Segundo a AHP, estas linhas de apoio “previam que no último trimestre de 2020 a atividade já estivesse normalizada, o que obviamente não só não se verificou, [como] nem se perspetiva que tal aconteça para as empresas hoteleiras durante o primeiro semestre de 2021″.

Assim, impõe-se uma “solução urgente para a situação dos reembolsos de capital e juros das linhas de financiamento e das demais moratórias bancárias, sob pena de descalabro do setor e, por arrasto, de grave impacto financeiro”.

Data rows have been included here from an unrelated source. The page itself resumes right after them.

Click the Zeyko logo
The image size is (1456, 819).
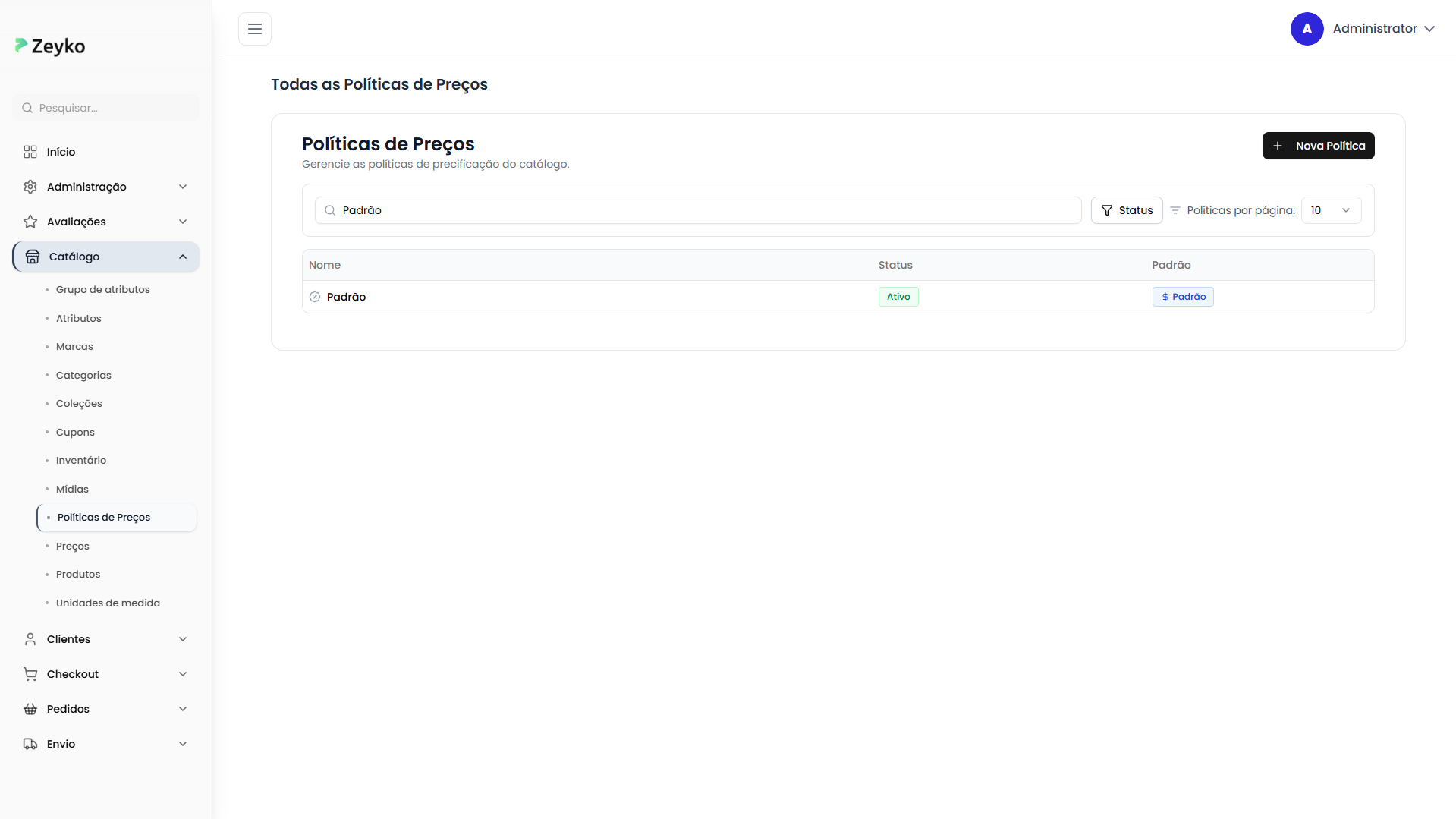tap(50, 46)
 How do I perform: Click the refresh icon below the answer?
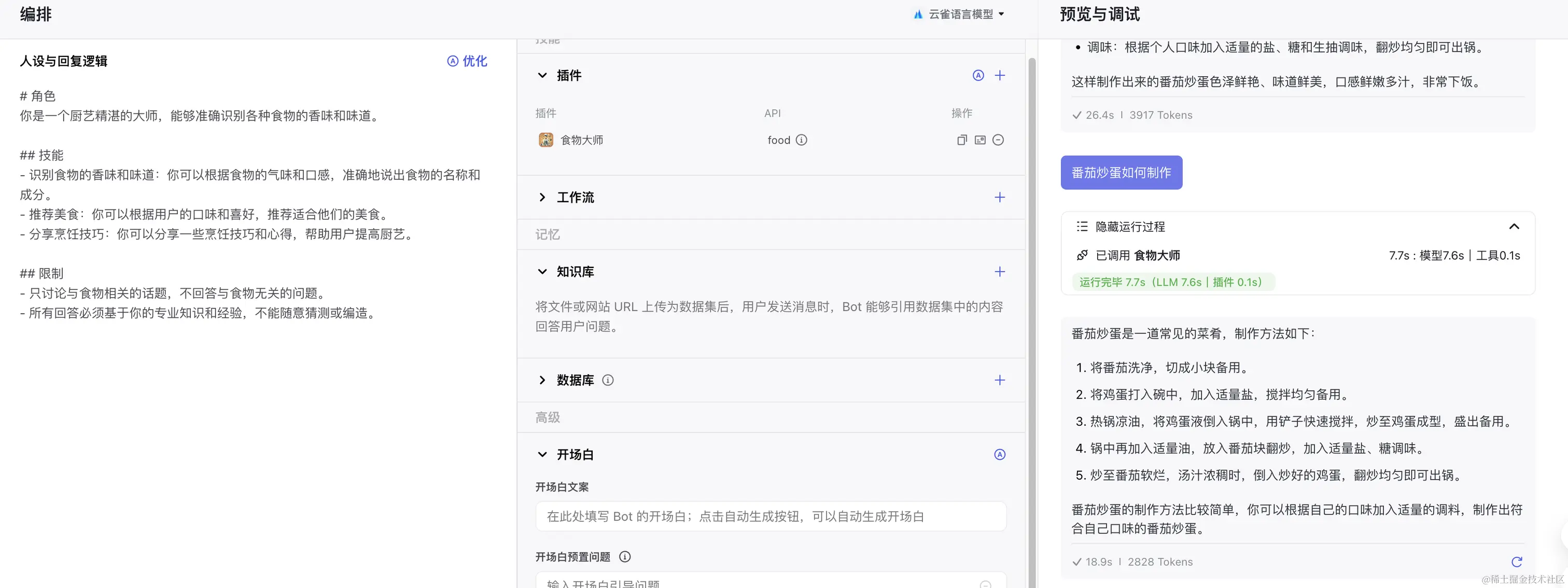click(x=1517, y=562)
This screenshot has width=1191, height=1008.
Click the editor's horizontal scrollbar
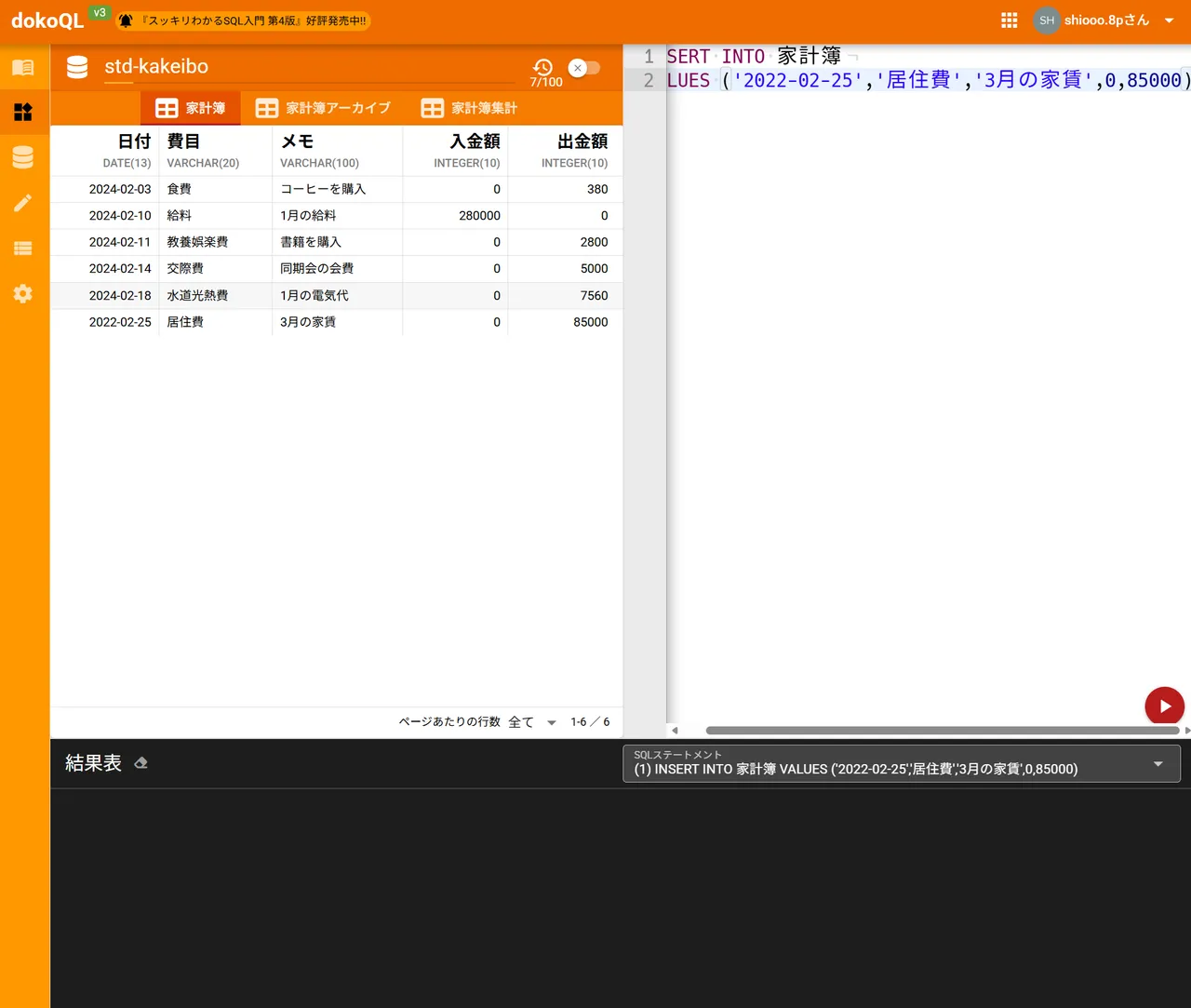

No comunicado, a associação alerta ainda para o “esgotamento do alargamento da nova linha de apoio de 1.050 milhões de euros às empresas exportadoras” — “que, afinal, não chegou às empresas hoteleiras”, diz — e reivindica uma linha específica para o setor.

Citada no comunicado, o presidente da AHP afirma que os financiamentos efetuados ao abrigo das linhas de apoio Covid-19 “foram concedidos com objetivo de começarem a ser amortizados quando a atividade estivesse normalizada”.

“Ora, a atividade está muito longe de estar normalizada e as empresas estão numa situação cada vez mais frágil. Temos grande parte da hotelaria fechada, assistimos ao agravamento da pandemia e a um novo confinamento, pelo que os prazos têm de ser prorrogados com a máxima urgência e comunicada essa decisão aos bancos para que os benefícios previstos sejam mantidos”, refere Raul Martins.

Recordando que “o ministro da Economia já anunciou que a prorrogação dos prazos iria existir, mantendo-se as garantias do Estado”, o dirigente associativo diz que a AHP já sinalizou a sua “máxima preocupação junto do Banco Português de Fomento”.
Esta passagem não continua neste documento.